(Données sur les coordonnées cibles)
* * *
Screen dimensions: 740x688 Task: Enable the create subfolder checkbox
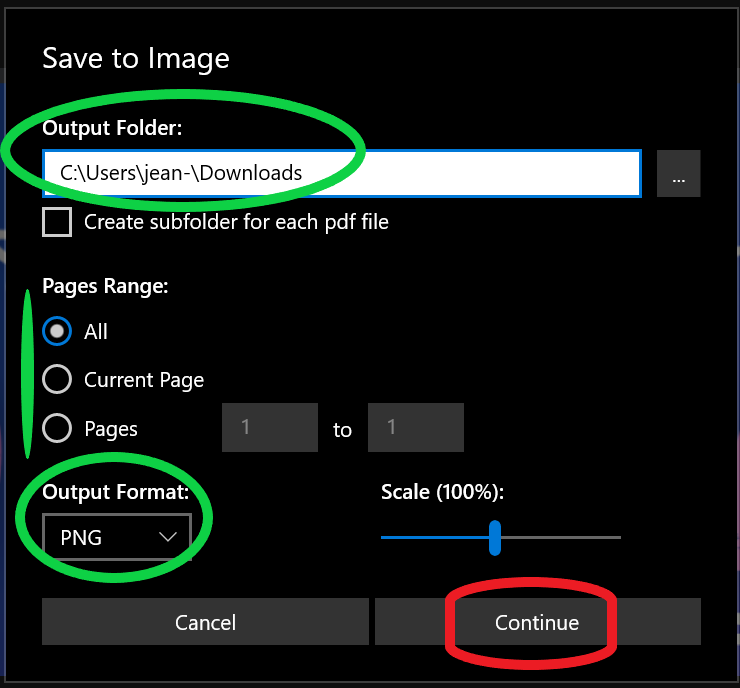tap(57, 222)
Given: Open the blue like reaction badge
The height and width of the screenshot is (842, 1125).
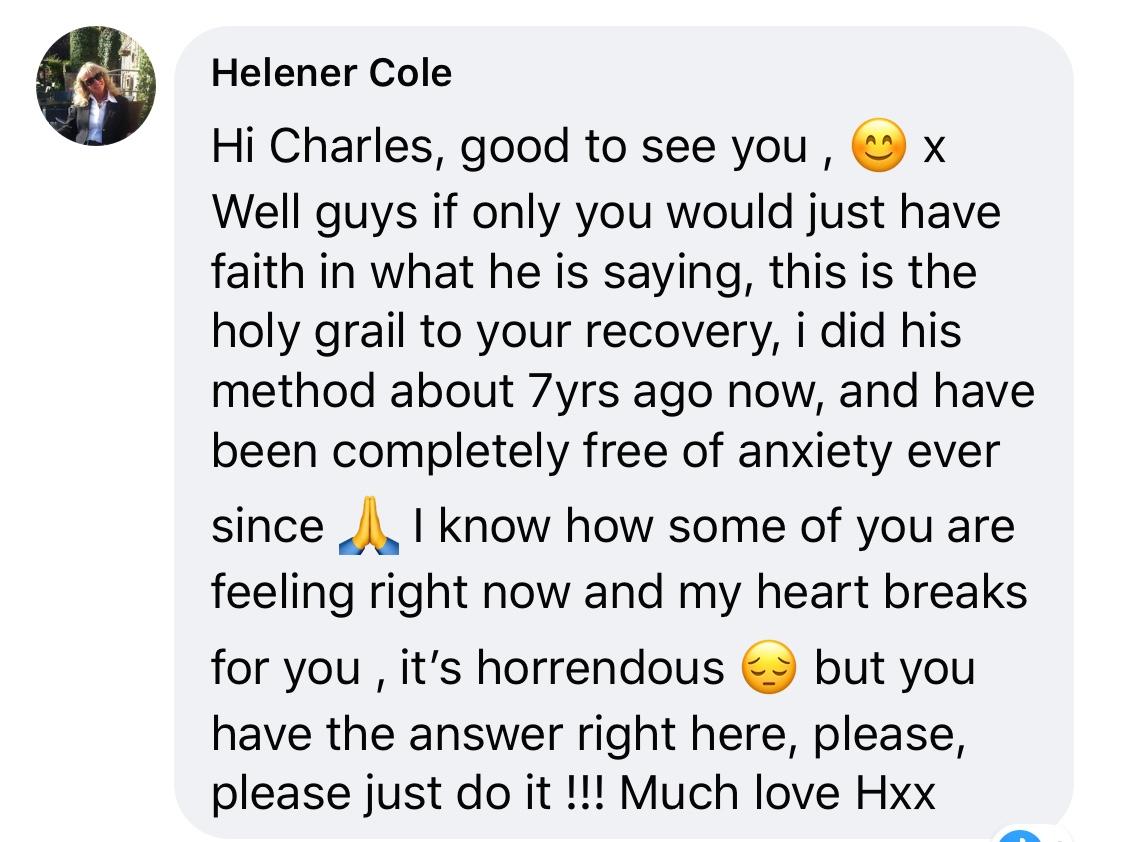Looking at the screenshot, I should pos(1018,836).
* * *
CONSIGNE | Remplacez « checkbox » par « toggle switch » dans l'ensemble de ces données et recopiez-les sans autre changement, en laissant de côté les images.

RÉPONSE |
Screen dimensions: 740x688 Task: Enable the create subfolder toggle switch
tap(57, 222)
Given: Open the blue like reaction badge
The height and width of the screenshot is (842, 1125).
Looking at the screenshot, I should pos(1018,836).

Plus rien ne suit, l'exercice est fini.